-------- Trecho apresentado --------

Ao chegar na Europa, o jovem africano contraiu um vírus que o debilitou completamente. Fracassadas todas as tentativas para contê-lo, o religioso temeu pela morte do jovem bem como as consequências desta possível morte para a vida dos missionários que lá ficaram.
O superior religioso decidiu voltar à África e buscar o líder tribal para ver pessoalmente o seu filho e os cuidados que lhe eram dispensados para sanar qualquer dúvida.
Novamente, por meio de interprete, o líder tribal foi convencido de sair de sua tribo e ir ao encontro de seu filho. Esta seria uma viagem muito estranha para quem conhecia somente sua aldeia.
Começaram a viagem de carro por estradas inadequadas até ao aeroporto mais próximo. Depois de algum tempo de viagem, o líder tribal pediu para que parassem o carro diante de uma árvore. Ele desceu e foi ao encontro daquela árvore à qual se agarrou, apoiando todo seu corpo. Após um certo tempo de espera e de desespero dos membros daquela expedição, chegaram até o líder tribal para solicitar-lhe a continuidade da viagem. Ao que ele respondeu: andamos muito rápido e eu perdi a minha alma. Estou aqui aguardando até que ela volte. Só prosseguirei a viagem quando a minha alma chegar ao meu corpo.

-------- Dados fornecidos --------

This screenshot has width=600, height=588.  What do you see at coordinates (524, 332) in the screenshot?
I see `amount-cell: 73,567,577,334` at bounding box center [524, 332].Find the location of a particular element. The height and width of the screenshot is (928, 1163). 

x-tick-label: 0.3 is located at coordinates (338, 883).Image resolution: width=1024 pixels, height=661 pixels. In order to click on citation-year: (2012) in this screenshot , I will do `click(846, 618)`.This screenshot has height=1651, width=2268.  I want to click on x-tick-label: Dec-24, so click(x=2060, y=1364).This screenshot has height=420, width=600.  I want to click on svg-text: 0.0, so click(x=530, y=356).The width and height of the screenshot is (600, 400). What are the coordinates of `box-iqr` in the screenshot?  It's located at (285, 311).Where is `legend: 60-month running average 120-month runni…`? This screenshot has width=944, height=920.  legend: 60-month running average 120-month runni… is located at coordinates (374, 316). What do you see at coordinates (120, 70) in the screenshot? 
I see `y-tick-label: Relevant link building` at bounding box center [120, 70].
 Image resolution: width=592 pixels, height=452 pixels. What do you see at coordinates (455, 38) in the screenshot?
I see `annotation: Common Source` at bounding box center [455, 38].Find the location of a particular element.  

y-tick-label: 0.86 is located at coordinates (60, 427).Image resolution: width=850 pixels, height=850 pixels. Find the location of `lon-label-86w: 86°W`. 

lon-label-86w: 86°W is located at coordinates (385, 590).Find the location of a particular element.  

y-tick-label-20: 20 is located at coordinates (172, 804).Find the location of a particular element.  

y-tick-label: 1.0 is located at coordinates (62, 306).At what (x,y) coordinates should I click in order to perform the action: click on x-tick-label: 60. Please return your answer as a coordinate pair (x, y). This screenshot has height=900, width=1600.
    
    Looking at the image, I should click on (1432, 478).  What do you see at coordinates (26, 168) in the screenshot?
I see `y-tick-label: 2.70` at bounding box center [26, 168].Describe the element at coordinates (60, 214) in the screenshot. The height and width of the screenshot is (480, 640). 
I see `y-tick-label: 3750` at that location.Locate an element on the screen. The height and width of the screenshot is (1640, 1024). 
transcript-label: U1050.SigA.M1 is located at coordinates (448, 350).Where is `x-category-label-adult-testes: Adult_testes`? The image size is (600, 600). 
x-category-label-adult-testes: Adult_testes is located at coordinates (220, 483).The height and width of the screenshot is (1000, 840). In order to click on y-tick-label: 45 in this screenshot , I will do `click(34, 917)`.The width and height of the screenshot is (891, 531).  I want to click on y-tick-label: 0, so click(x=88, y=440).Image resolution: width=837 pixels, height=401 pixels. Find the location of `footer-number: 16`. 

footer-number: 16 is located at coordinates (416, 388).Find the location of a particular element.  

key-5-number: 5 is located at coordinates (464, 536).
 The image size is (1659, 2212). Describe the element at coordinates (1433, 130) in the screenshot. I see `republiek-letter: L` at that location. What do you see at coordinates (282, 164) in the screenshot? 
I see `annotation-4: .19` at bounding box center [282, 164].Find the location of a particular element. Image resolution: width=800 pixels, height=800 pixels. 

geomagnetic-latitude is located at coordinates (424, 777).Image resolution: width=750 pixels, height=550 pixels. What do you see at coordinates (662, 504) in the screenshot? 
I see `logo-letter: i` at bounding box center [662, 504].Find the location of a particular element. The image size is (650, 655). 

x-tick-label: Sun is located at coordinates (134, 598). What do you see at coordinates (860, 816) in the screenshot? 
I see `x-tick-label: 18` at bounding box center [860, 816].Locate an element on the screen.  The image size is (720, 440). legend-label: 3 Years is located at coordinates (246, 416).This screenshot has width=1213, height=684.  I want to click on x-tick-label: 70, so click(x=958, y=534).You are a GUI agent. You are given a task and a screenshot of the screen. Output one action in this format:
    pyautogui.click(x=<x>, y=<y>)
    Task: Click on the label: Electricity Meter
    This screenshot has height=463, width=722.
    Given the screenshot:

--------

**Perguntas sobre o texto:**
A - Segundo o trecho sobre a viagem do líder tribal, como a viagem começou?
B - Copie do trecho sobre o líder tribal, sem alterações, a parte que vai de "Ao chegar na" até "sanar qualquer dúvida.".

**Respostas por item:**
A - De carro, por estradas inadequadas, até o aeroporto mais próximo.

B -
Ao chegar na Europa, o jovem africano contraiu um vírus que o debilitou completamente. Fracassadas todas as tentativas para contê-lo, o religioso temeu pela morte do jovem bem como as consequências desta possível morte para a vida dos missionários que lá ficaram.
O superior religioso decidiu voltar à África e buscar o líder tribal para ver pessoalmente o seu filho e os cuidados que lhe eram dispensados para sanar qualquer dúvida.